→ **Task instructions**
Return the passage of the article on the Ann Arbor rock between "Classes are set" and "Something solid. Immovable.", inclusive, copied word for word.

→ **Document text**
((
Rock steady

Estimated reading time: 2 minutes

Oh, the possibilities

The rock, 1932
Ann Arbor History: Placing “the rock” at Washtenaw and Hill in 1932 from robstan visuals on Vimeo.

As I sit here making yet another issue of Michigan Today from my kitchen table, I ponder the immense challenges we face as the human race, not to mention as a University community.

Classes are set to begin Monday, and it’s anybody’s guess what September will bring.

I believe we all can make the impossible possible in some way or another, but COVID-19 has poked a few holes in that credo of late. The derecho in Iowa, the fire tornados in California, and the torrent of political mayhem polluting our hearts and minds per Twitter doesn’t help.

So when I discovered a thread on a neighborhood chat asking if anyone knew the history of “The Rock” at Hill and Washtenaw, I felt oddly comforted. Something solid. Immovable.

I thought I knew the story of this oft-painted boulder, but before long, I discovered I had missed perhaps the most essential element of the tale. That colorful blob of glacial sediment did not originate in that triangular traffic park. Someone placed it there.

Wait. What?

George Washington Park

I would like to take a moment to think about this. Ann Arbor’s superintendent of parks at the time, Eli Gallup, decided to celebrate the bicentennial of George Washington’s birth in 1932 by digging up and transporting a massive rock from one side of Ann Arbor to another. Apparently, Gallup “liked rocks” (ya think?) and placed several around town. When he set his sights on this one, he enlisted WPA workers to help him. Lots of them.

The Rock COVID-19
Class of 2020 #Covid-19

I discovered this Vimeo clip, “Ann Arbor History: Placing the Rock at Washtenaw and Hill in 1932.” Posted in 2011, and narrated by Al Gallup, it starts with men in a pit, surrounding the massive boulder, using all manner of physics, brute strength, and borrowed equipment to raise it from its resting place. I’m pretty sure a steam shovel was involved.
))
→ **Supplied records**
((
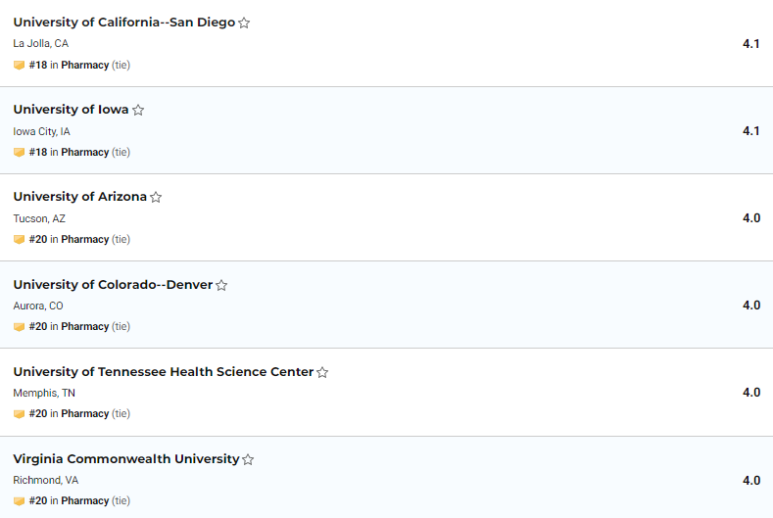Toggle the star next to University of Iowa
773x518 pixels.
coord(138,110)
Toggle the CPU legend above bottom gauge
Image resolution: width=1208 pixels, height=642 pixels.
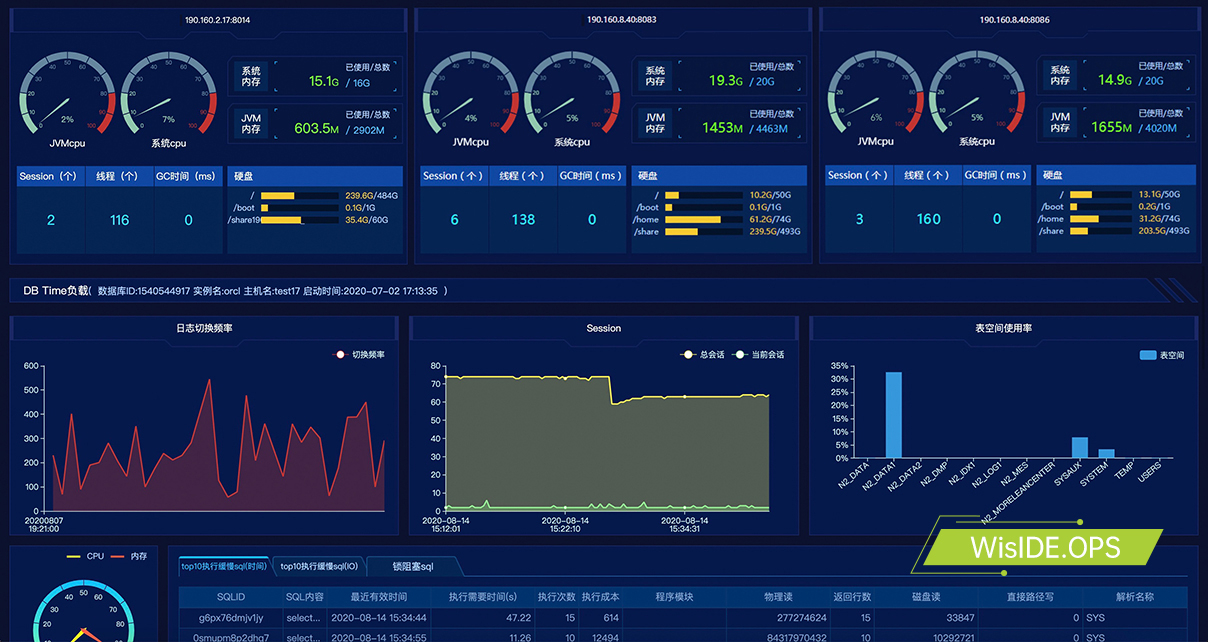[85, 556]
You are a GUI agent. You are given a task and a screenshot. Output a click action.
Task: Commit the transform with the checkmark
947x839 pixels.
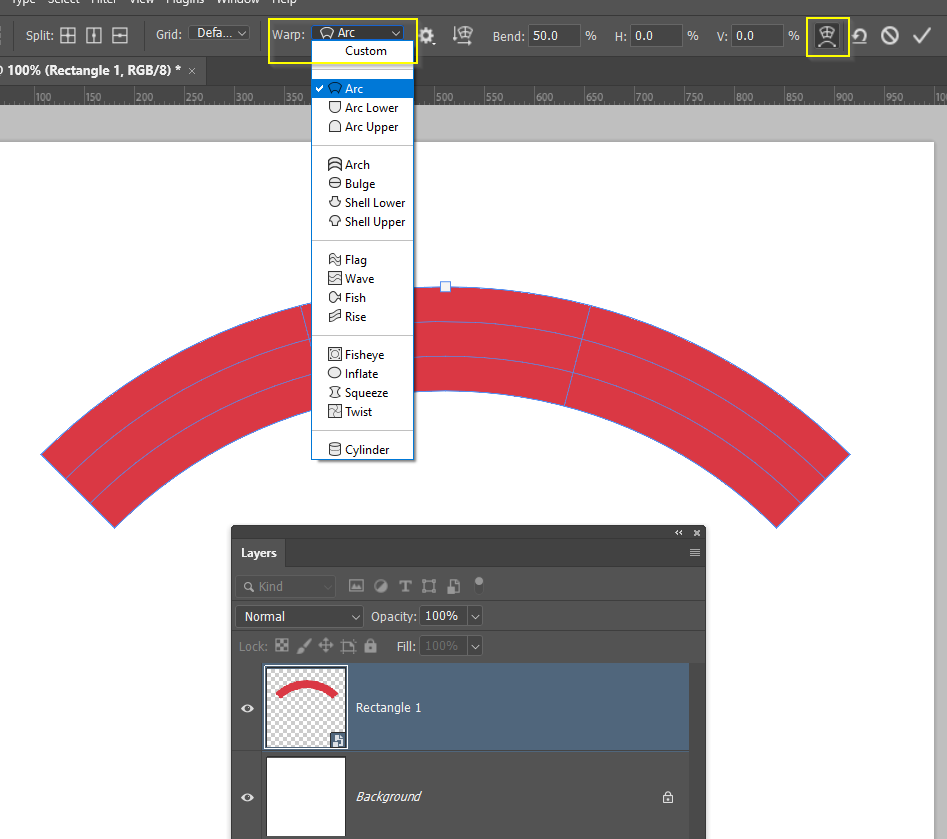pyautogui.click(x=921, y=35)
))
((
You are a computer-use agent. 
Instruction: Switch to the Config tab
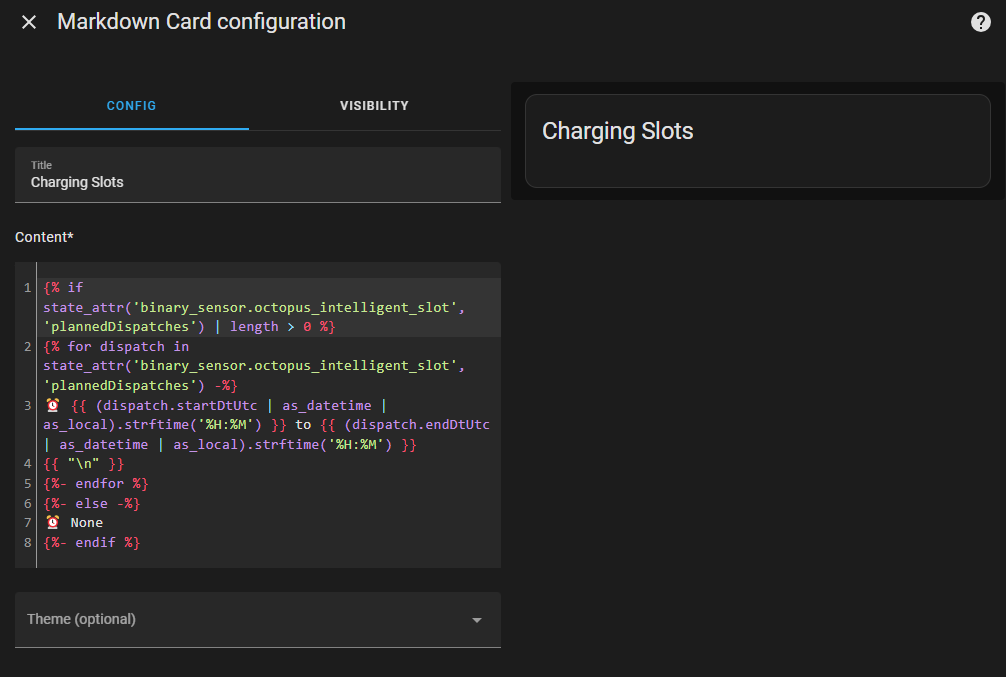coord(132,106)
))
→ **Solution below**
Classes are set to begin Monday, and it’s anybody’s guess what September will bring.

I believe we all can make the impossible possible in some way or another, but COVID-19 has poked a few holes in that credo of late. The derecho in Iowa, the fire tornados in California, and the torrent of political mayhem polluting our hearts and minds per Twitter doesn’t help.

So when I discovered a thread on a neighborhood chat asking if anyone knew the history of “The Rock” at Hill and Washtenaw, I felt oddly comforted. Something solid. Immovable.